#### EXERCISE DESCRIPTION:
If a line below falls between the line with "The width and height of the screenshot is (301, 300)." and the line with "Task: Click the note", or is one of those two, output it exactly; output nothing else and no pictures.

>>

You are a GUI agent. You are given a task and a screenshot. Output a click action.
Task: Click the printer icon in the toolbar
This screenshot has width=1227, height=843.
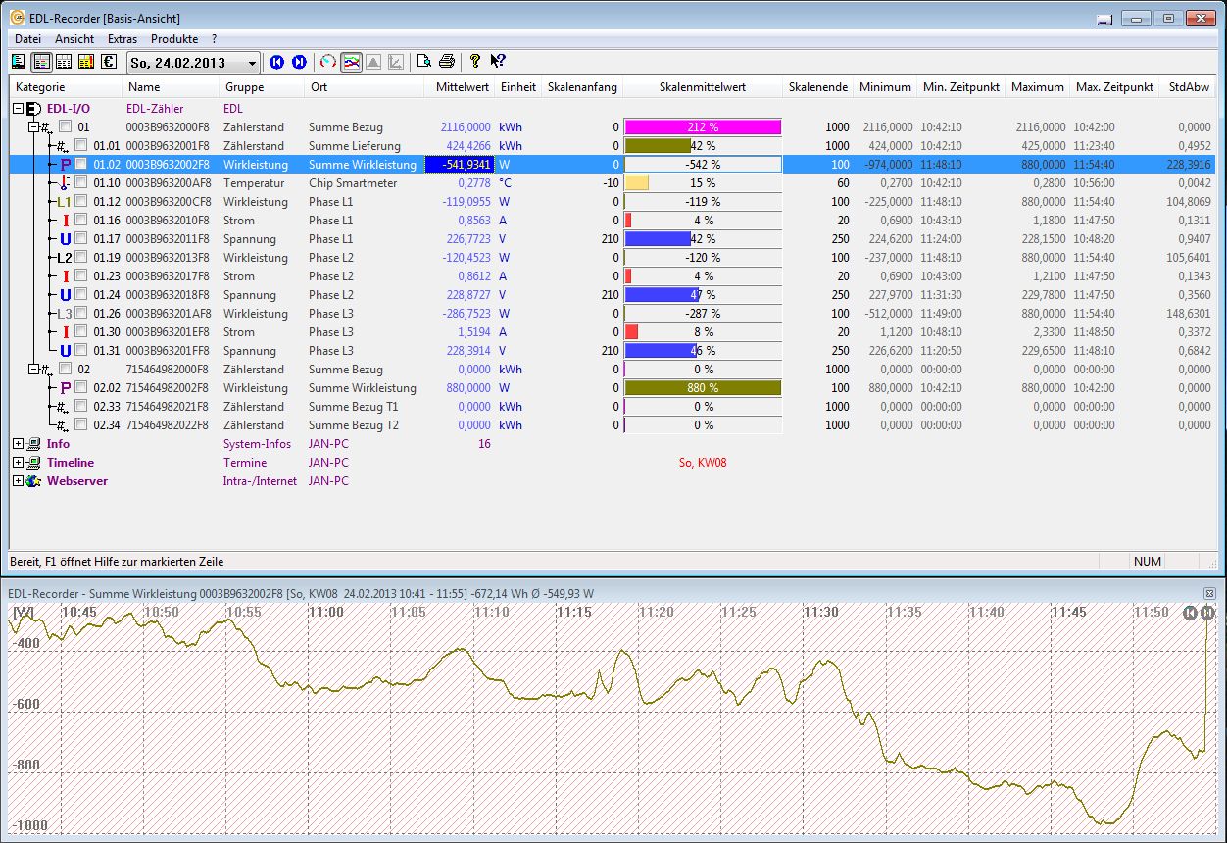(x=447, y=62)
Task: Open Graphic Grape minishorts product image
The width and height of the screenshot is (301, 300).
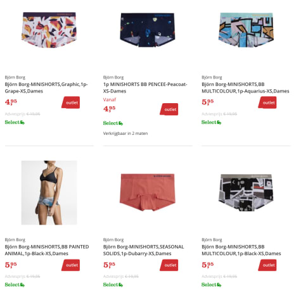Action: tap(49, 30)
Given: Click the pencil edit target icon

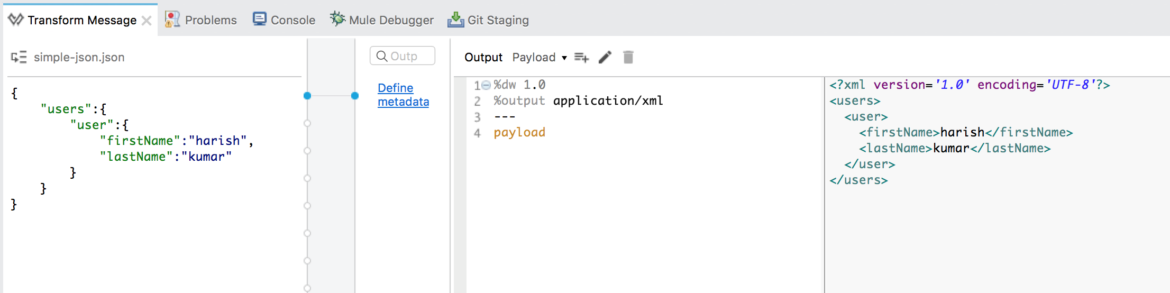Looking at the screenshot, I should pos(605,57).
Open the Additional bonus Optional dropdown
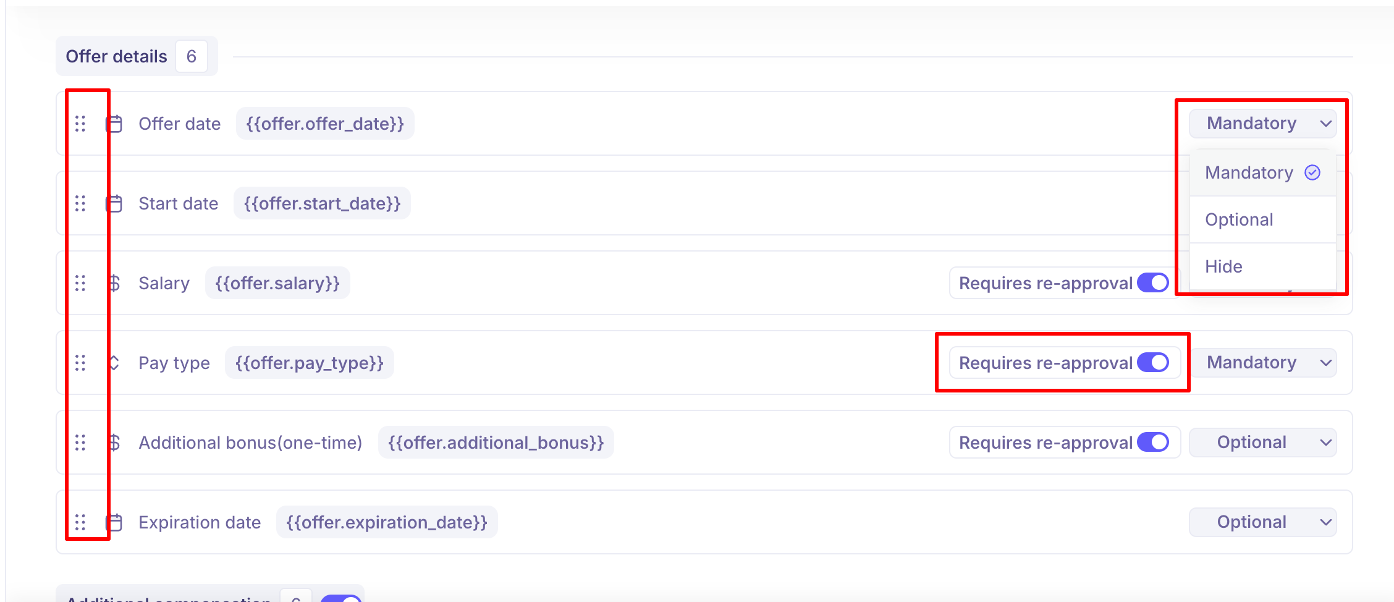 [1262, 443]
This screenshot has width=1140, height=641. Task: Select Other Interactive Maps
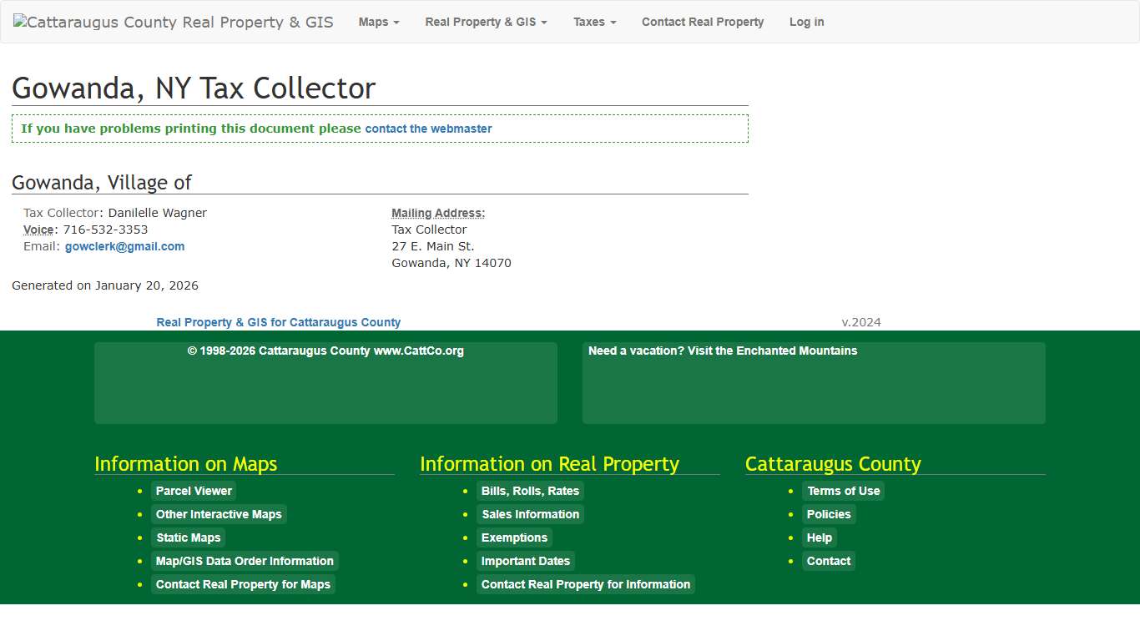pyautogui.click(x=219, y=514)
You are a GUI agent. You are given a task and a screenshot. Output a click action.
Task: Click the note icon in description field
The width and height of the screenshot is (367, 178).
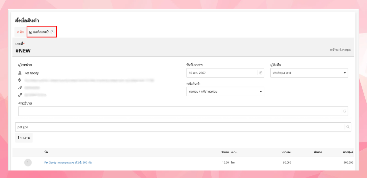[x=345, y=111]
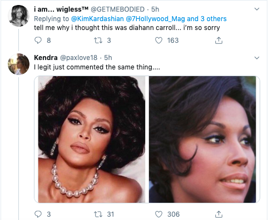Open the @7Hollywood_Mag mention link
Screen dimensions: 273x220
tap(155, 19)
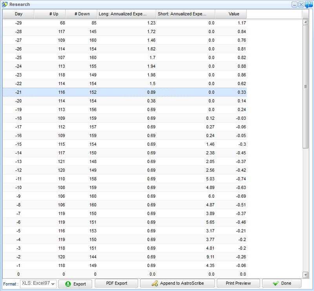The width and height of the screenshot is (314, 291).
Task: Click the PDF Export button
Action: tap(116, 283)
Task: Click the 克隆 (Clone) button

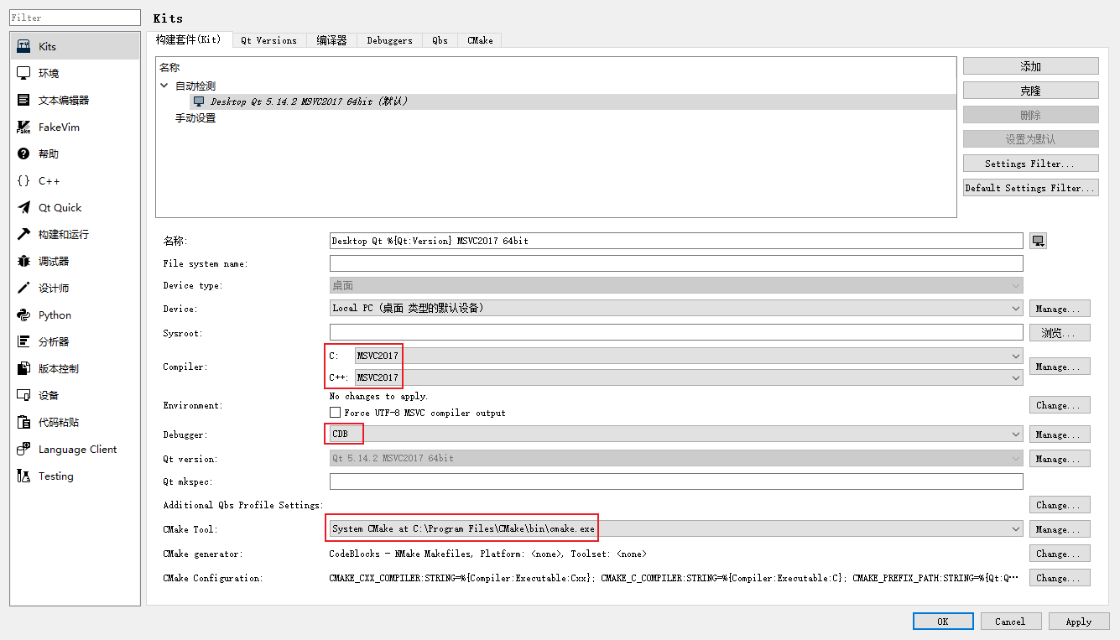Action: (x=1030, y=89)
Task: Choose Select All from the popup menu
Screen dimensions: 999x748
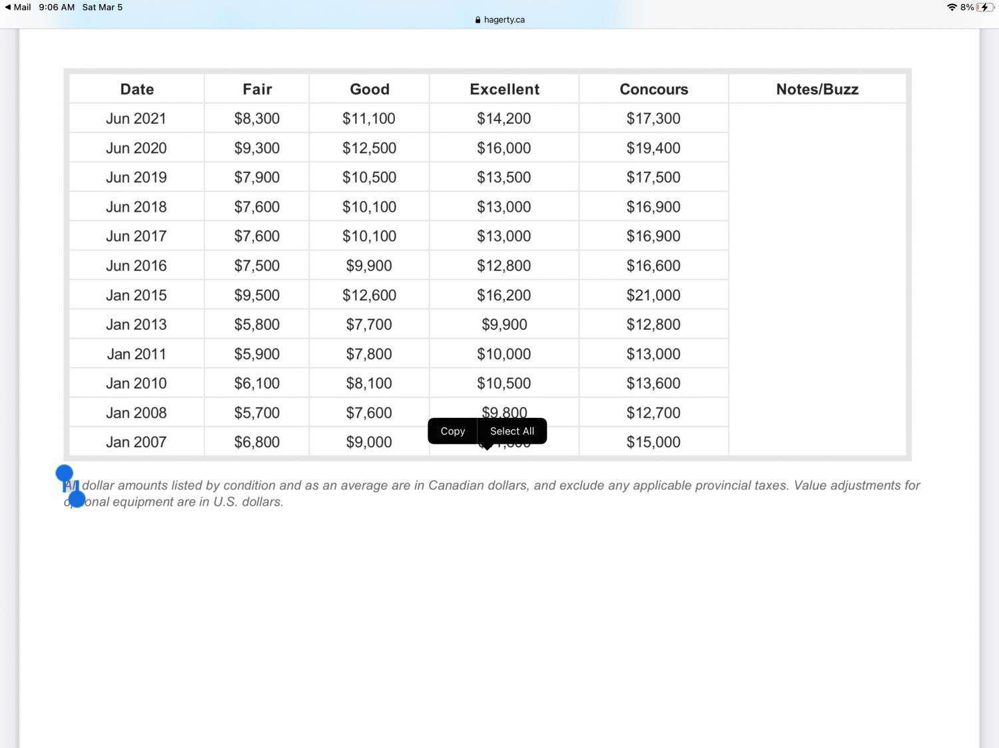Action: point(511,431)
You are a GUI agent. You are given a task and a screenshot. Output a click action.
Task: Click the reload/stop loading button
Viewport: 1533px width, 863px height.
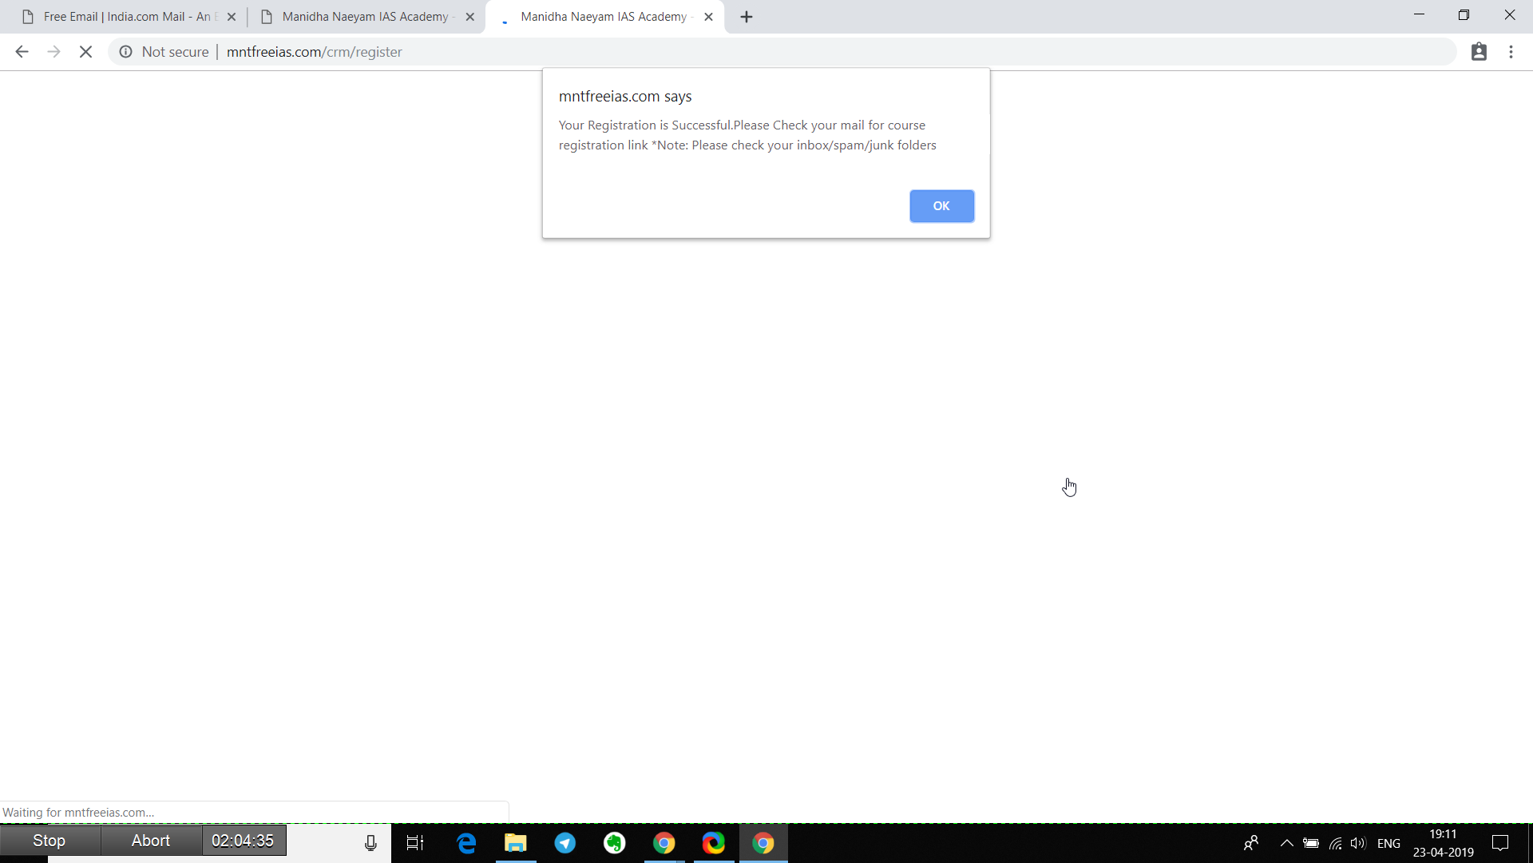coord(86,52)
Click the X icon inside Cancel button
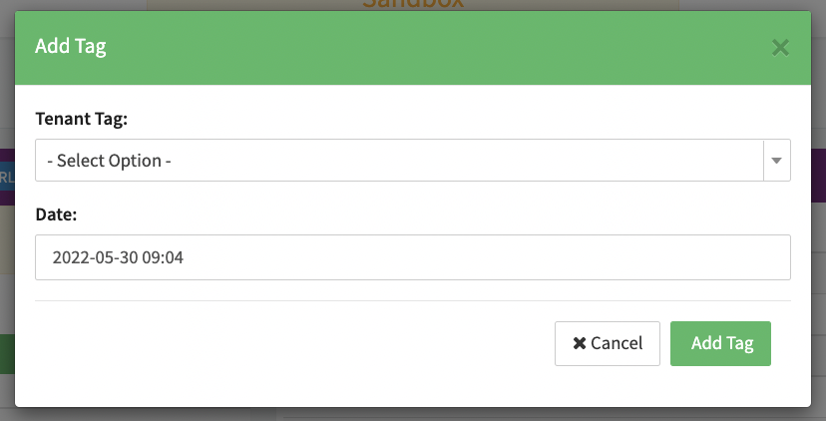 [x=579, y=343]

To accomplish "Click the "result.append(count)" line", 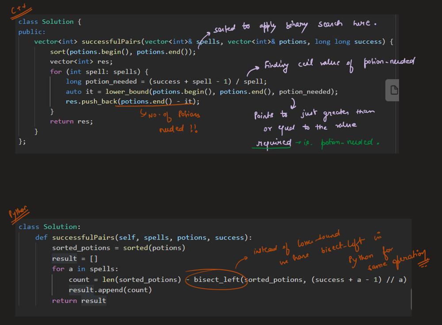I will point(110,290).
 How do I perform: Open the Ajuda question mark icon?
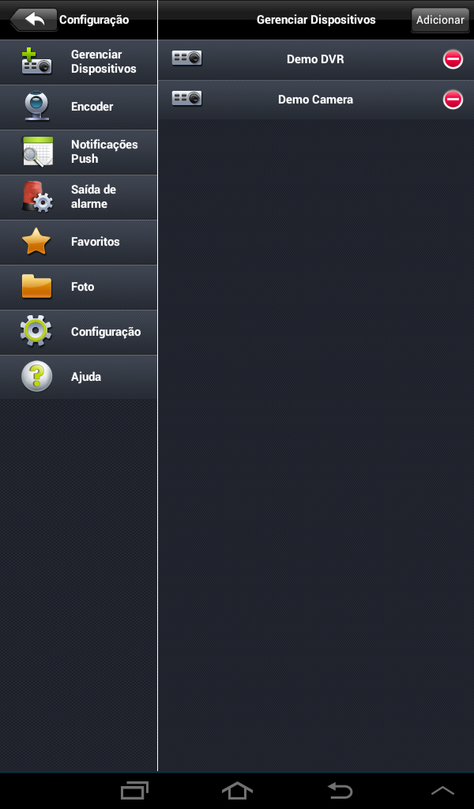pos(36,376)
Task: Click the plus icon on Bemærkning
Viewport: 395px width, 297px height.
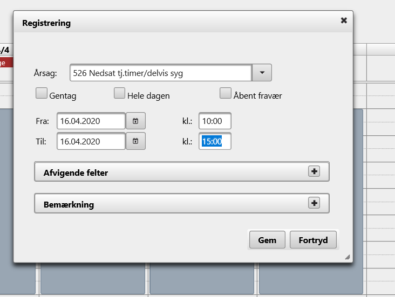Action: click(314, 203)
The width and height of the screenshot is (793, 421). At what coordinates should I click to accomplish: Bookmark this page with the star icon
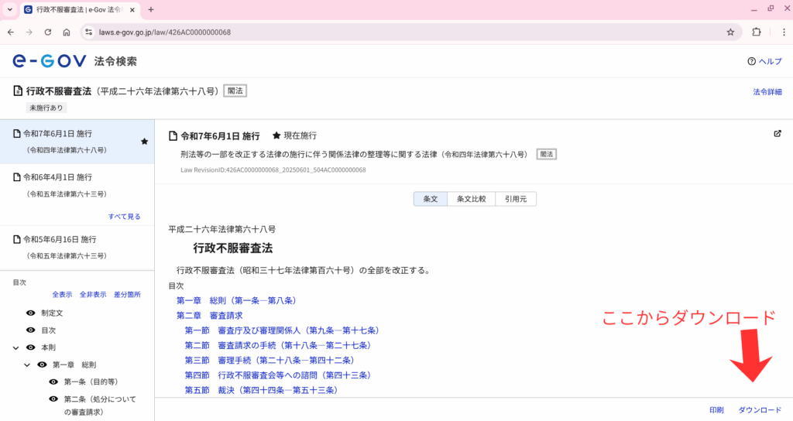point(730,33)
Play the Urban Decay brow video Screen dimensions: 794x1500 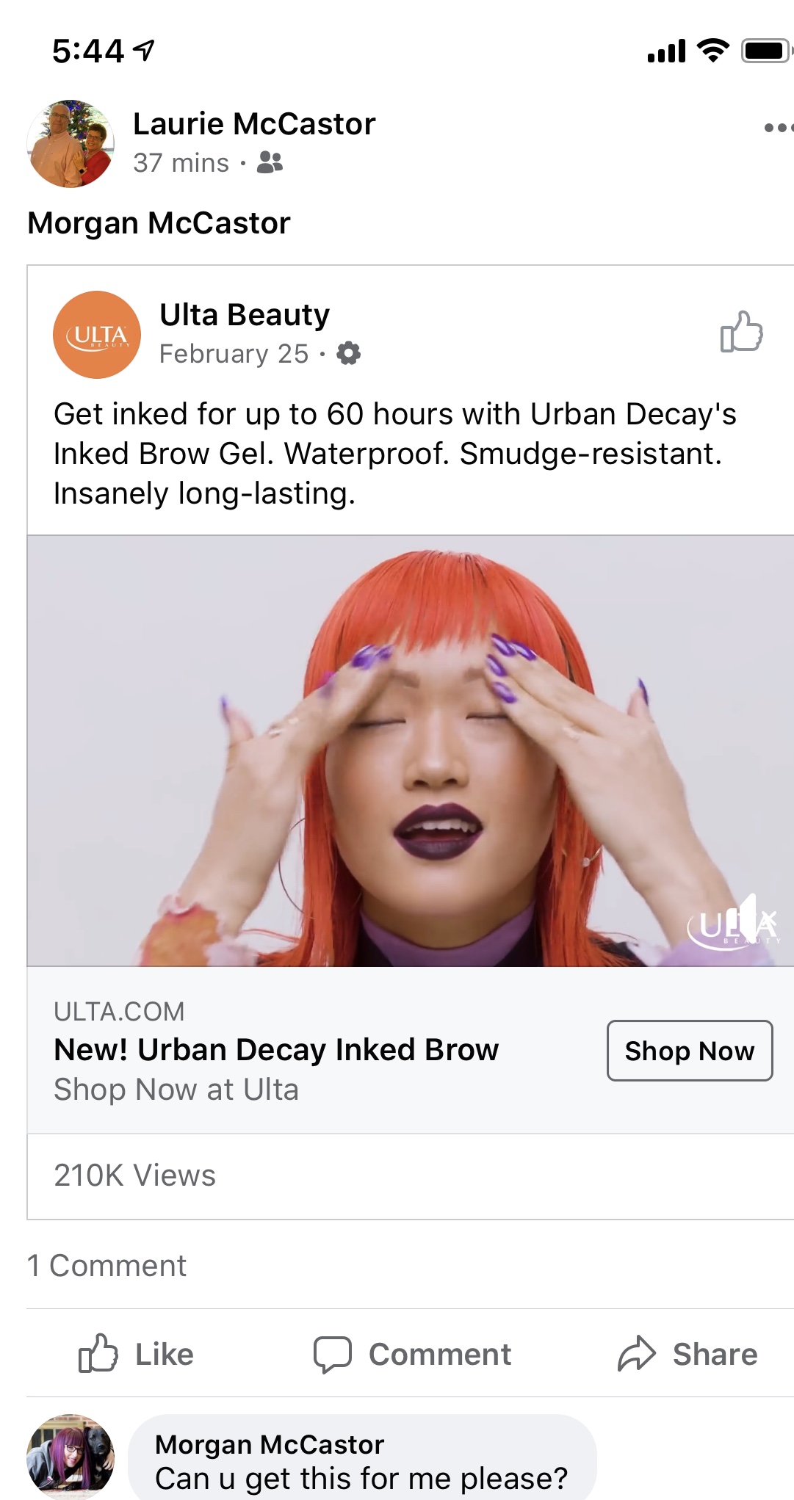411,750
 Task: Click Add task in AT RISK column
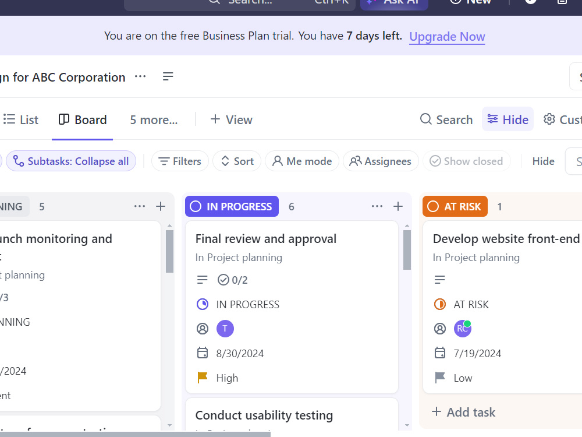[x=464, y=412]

<<

#### TASK OUTPUT:
The width and height of the screenshot is (301, 300).
Action: tap(49, 30)
Given: Click the pencil edit target icon

Looking at the screenshot, I should pos(605,57).
Open the Additional bonus Optional dropdown
 [1262, 443]
This screenshot has width=1140, height=641. Task: Select Other Interactive Maps
pyautogui.click(x=219, y=514)
You are a GUI agent. You are given a task and a screenshot. Output a click action.
Task: Click the note icon in description field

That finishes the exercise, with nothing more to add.